[Text and item location entries]
**********
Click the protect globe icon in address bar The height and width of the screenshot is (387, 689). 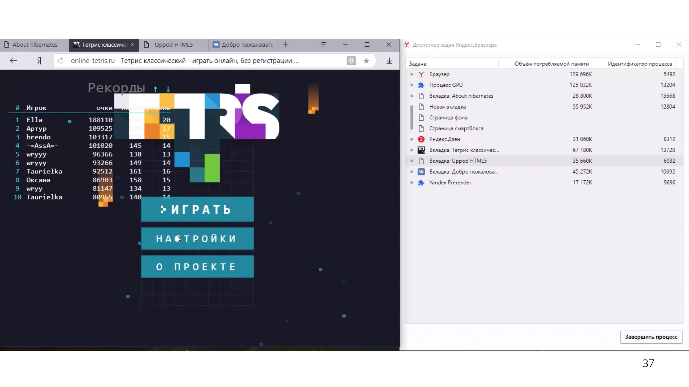pyautogui.click(x=351, y=61)
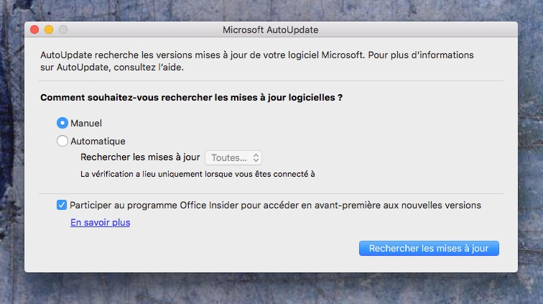
Task: Open the En savoir plus link
Action: 100,222
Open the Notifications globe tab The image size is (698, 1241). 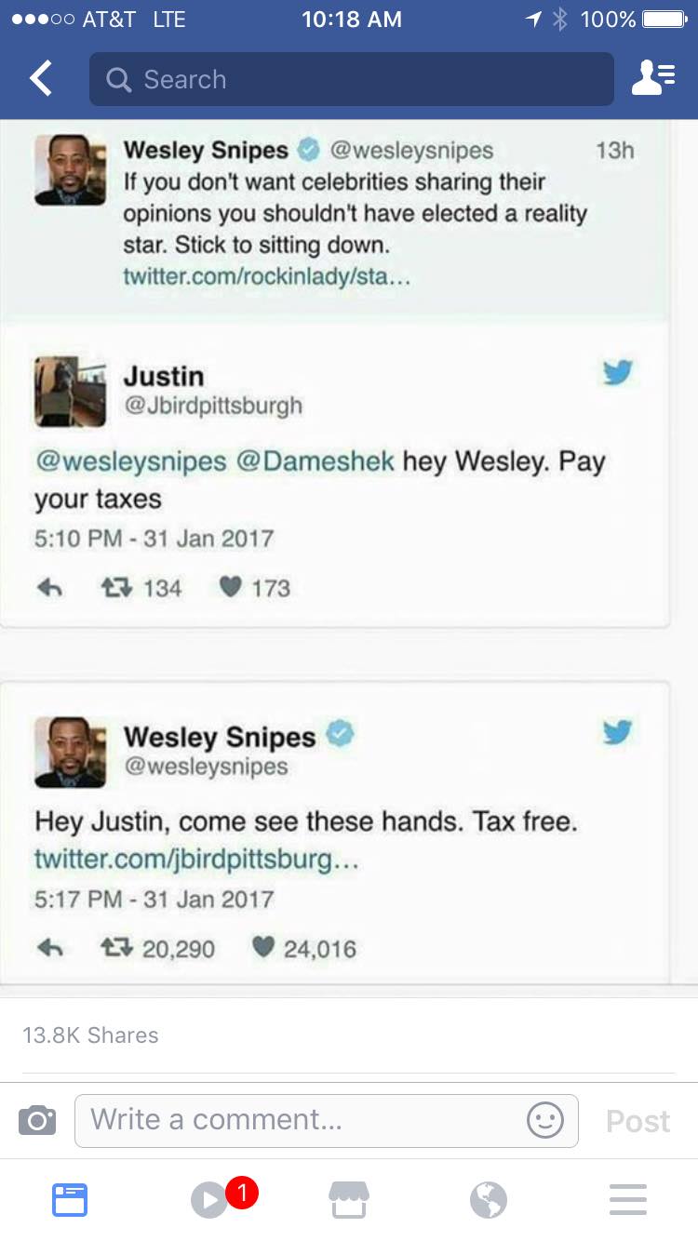(x=489, y=1200)
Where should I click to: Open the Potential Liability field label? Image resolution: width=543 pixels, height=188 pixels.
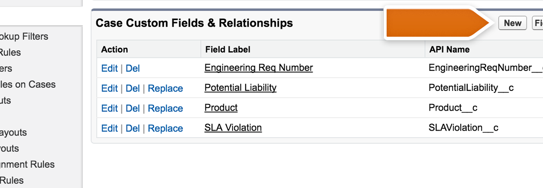click(240, 87)
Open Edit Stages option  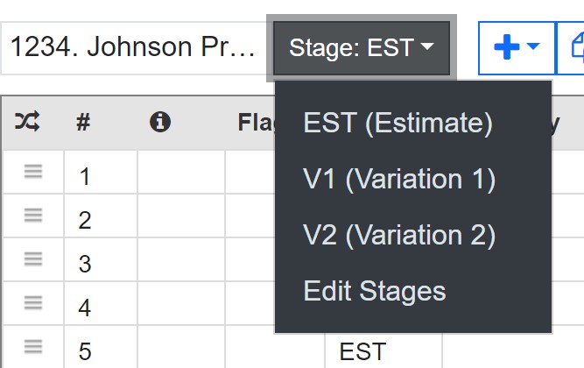coord(375,291)
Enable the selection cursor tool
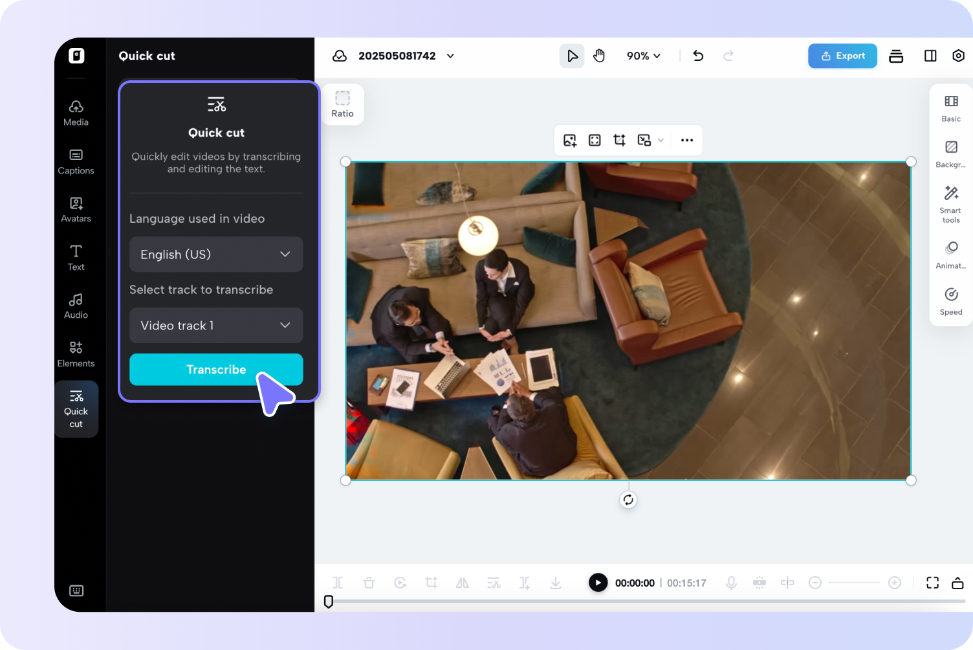The width and height of the screenshot is (973, 650). coord(572,56)
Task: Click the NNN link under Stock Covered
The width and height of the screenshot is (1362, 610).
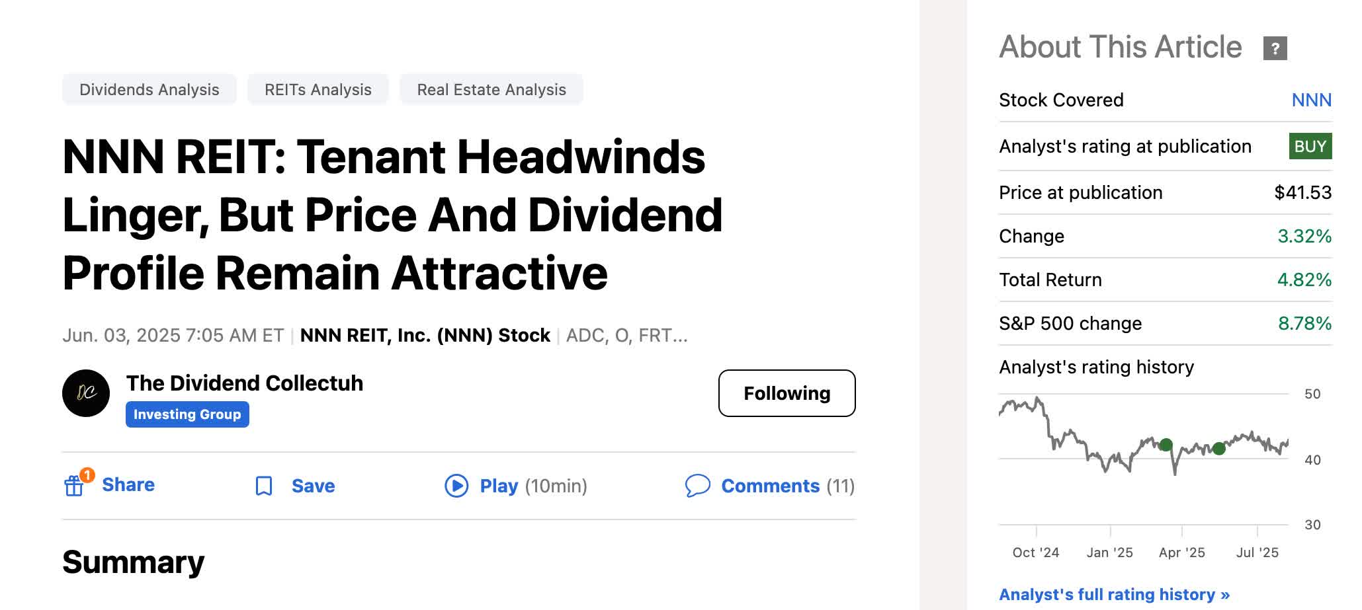Action: (x=1311, y=99)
**********
Instructions to follow. Copy out everything in the records from the line containing "Enable the selection cursor tool" down to the end of the records, word for word, leaving out the pictures.

Solution for this task.
Enable the selection cursor tool
The width and height of the screenshot is (973, 650). coord(572,56)
Task: Click the NNN link under Stock Covered
The width and height of the screenshot is (1362, 610).
Action: (x=1311, y=99)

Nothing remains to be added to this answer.